> _DATA_
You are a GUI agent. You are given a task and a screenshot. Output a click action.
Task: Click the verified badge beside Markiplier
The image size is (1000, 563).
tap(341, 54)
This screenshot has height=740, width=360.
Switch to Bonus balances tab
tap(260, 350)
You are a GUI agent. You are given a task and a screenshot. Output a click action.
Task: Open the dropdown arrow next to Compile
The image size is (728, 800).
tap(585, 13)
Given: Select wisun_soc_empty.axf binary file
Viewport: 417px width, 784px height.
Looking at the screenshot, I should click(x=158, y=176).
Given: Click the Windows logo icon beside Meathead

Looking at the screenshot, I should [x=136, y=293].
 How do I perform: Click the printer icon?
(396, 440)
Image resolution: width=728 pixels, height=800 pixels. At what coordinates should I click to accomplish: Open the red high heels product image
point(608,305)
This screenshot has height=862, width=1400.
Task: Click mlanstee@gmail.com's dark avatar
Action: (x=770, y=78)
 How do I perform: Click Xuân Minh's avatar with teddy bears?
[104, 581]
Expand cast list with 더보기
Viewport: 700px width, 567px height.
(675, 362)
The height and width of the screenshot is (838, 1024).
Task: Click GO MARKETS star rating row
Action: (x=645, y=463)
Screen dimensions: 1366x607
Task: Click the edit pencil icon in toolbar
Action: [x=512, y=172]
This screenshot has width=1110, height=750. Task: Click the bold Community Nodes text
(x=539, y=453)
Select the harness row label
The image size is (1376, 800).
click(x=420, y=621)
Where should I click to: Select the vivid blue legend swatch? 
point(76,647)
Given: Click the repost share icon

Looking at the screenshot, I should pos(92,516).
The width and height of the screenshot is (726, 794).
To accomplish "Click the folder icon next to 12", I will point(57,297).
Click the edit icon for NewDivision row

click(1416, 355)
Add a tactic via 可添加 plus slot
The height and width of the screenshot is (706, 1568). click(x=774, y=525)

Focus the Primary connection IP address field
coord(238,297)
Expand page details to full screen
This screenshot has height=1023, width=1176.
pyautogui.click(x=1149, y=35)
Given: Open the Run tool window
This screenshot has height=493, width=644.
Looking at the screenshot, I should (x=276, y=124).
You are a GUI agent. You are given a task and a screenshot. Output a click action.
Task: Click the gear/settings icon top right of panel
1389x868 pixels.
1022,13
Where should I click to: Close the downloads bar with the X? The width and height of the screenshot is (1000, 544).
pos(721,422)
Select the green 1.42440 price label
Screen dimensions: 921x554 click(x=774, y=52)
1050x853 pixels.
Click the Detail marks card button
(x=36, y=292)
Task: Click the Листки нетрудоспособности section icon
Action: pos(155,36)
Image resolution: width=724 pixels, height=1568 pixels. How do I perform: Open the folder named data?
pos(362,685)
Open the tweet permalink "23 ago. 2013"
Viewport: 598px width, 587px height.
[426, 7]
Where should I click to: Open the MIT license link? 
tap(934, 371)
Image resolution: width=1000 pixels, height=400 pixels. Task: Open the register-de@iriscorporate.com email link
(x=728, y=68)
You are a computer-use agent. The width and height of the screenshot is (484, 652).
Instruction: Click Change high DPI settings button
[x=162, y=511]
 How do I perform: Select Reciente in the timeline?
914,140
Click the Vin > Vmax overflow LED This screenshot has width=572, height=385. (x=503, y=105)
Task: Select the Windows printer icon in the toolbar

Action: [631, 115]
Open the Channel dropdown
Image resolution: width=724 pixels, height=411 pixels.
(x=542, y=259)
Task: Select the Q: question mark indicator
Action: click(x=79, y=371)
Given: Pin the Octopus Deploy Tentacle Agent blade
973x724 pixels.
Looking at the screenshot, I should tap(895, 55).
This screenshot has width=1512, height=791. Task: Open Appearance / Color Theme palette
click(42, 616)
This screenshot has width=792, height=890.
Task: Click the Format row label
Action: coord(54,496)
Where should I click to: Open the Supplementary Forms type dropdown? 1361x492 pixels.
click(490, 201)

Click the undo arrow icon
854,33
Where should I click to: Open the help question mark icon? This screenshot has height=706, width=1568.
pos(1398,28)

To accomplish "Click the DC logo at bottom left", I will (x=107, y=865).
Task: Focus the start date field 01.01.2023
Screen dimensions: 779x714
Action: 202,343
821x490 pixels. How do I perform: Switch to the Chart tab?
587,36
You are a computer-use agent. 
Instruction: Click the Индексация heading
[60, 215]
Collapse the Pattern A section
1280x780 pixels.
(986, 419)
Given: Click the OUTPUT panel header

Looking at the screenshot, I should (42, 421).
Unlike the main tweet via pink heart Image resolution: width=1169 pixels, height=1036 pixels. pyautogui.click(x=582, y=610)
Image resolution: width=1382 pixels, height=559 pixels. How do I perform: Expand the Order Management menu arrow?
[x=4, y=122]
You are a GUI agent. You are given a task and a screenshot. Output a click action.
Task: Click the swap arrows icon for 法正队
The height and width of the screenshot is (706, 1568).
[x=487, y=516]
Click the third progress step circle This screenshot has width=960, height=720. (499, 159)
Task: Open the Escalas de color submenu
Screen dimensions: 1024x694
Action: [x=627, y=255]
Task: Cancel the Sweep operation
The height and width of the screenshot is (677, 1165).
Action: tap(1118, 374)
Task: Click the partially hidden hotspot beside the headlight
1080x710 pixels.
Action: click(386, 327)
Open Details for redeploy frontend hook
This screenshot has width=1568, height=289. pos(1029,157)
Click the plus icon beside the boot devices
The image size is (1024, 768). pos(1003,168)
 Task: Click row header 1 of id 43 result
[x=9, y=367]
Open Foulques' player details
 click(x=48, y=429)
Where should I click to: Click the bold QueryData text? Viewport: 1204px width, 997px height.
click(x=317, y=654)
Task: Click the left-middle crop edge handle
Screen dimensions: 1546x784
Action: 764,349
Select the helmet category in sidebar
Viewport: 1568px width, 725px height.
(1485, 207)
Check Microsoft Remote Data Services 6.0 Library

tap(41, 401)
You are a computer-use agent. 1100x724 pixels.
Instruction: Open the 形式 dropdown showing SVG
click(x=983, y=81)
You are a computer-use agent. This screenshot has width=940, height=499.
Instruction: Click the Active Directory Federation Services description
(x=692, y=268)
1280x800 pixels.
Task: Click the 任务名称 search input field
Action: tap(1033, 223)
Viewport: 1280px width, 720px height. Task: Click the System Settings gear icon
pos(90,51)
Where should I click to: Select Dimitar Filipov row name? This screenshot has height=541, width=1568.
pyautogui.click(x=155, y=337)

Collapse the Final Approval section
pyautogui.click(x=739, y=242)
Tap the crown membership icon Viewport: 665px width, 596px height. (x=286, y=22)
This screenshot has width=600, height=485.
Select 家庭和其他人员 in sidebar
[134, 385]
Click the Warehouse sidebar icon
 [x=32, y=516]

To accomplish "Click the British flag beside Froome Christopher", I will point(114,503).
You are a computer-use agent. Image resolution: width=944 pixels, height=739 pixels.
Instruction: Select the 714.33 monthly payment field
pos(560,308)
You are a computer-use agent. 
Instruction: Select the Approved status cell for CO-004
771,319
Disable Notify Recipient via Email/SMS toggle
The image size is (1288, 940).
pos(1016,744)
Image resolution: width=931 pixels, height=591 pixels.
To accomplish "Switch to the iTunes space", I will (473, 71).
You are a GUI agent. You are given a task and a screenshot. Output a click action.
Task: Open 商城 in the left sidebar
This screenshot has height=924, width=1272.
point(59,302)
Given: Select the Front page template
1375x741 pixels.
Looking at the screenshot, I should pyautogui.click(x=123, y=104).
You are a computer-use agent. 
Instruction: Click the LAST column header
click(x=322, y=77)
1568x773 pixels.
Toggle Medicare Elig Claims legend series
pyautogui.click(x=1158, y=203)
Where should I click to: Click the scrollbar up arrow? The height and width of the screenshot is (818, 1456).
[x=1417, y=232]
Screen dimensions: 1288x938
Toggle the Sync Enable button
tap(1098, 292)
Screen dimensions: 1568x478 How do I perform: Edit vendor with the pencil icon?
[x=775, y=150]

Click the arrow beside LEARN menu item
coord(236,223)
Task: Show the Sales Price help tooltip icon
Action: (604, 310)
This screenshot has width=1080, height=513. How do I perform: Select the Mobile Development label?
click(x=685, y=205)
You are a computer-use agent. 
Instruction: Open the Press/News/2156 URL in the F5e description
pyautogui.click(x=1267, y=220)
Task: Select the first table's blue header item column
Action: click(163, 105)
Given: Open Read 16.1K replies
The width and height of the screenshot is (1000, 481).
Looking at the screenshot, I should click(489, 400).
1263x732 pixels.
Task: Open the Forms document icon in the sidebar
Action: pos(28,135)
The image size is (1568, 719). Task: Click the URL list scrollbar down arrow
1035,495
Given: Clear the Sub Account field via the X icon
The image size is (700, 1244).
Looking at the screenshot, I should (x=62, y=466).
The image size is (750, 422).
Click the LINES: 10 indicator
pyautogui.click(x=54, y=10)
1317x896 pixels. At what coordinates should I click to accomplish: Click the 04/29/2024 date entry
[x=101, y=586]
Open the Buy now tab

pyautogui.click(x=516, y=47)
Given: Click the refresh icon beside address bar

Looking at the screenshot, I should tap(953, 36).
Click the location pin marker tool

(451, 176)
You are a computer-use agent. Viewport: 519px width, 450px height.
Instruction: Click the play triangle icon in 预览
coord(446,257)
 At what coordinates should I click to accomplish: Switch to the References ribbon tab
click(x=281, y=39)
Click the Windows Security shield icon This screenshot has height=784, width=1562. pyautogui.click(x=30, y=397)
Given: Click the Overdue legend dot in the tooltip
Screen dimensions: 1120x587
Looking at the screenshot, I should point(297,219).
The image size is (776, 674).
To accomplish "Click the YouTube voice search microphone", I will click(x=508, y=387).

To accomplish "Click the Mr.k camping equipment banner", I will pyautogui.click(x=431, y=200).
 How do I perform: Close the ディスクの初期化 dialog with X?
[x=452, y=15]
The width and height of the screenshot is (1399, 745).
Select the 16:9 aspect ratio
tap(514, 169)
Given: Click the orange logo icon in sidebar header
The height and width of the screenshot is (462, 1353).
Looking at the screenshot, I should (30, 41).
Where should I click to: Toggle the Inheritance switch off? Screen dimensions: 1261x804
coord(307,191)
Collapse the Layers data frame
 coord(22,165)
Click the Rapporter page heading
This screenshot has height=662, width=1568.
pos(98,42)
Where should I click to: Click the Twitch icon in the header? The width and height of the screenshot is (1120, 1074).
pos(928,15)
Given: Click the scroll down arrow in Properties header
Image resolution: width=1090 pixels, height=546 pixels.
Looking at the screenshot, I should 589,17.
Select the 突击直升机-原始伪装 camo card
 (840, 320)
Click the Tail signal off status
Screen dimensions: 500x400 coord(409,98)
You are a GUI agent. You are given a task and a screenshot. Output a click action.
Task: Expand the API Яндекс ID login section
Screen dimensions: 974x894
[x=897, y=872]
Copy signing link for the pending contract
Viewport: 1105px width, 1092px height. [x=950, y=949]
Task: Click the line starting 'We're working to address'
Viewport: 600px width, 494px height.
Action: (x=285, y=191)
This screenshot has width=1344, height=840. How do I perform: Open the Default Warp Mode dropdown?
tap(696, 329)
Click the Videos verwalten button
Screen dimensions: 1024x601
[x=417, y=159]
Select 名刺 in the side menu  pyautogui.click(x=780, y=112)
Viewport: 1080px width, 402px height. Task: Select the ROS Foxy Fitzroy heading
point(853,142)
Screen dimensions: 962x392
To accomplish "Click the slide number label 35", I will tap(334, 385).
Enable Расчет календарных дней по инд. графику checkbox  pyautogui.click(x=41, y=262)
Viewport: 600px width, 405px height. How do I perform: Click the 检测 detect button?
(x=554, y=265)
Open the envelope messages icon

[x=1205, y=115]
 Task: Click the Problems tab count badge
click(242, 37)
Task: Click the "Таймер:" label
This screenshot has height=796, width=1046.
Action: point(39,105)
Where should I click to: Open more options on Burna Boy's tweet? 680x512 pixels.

> _WHAT IS REQUIRED_
Return each line from the entries above that includes "left".

> _RESULT_
To accomplish "Click the DC logo at bottom left", I will (x=107, y=865).
Task: Click the left-middle crop edge handle
Task: Open 商城 in the left sidebar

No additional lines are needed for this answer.